● WHAT THE TASK REQUIRES
Which lines in the records below contain the word "perform"? Extract each of those lines in full, matching case exactly.

● TASK INPUT

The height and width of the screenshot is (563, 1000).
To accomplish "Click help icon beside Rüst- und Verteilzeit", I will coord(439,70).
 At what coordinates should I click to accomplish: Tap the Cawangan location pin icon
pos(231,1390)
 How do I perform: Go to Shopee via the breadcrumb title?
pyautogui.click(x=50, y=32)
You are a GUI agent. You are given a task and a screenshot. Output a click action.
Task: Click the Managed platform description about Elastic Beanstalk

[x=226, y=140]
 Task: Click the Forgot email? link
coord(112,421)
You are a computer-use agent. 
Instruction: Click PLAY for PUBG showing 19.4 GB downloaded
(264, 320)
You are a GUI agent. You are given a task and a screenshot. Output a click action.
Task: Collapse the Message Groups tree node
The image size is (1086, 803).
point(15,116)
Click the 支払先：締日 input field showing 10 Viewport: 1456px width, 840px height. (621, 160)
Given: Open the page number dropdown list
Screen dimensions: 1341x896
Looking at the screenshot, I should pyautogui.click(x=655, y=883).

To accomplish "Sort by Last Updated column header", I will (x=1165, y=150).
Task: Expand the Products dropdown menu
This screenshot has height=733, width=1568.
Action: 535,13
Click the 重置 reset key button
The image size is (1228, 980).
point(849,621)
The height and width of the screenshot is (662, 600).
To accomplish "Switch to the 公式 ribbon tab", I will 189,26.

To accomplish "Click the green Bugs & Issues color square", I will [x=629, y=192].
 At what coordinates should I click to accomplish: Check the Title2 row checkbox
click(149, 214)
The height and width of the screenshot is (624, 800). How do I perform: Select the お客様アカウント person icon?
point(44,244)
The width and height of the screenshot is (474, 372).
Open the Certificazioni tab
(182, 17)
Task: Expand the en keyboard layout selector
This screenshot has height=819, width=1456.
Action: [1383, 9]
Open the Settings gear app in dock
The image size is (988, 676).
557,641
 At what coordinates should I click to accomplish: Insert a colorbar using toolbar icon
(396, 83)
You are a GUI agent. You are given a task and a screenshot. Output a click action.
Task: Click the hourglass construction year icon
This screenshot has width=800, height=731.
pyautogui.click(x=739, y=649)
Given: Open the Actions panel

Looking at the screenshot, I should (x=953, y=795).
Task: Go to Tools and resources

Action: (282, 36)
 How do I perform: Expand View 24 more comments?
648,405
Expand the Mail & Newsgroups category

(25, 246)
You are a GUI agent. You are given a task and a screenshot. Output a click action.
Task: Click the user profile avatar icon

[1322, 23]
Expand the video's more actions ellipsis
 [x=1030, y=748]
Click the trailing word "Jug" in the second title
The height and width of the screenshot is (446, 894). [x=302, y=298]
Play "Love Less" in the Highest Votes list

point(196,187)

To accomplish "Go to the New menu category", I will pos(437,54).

● THE RESULT
 How do I perform: Go to Shopee via the breadcrumb title?
The height and width of the screenshot is (624, 800). How do I perform: Select the お客様アカウント person icon?
 How do I perform: Expand View 24 more comments?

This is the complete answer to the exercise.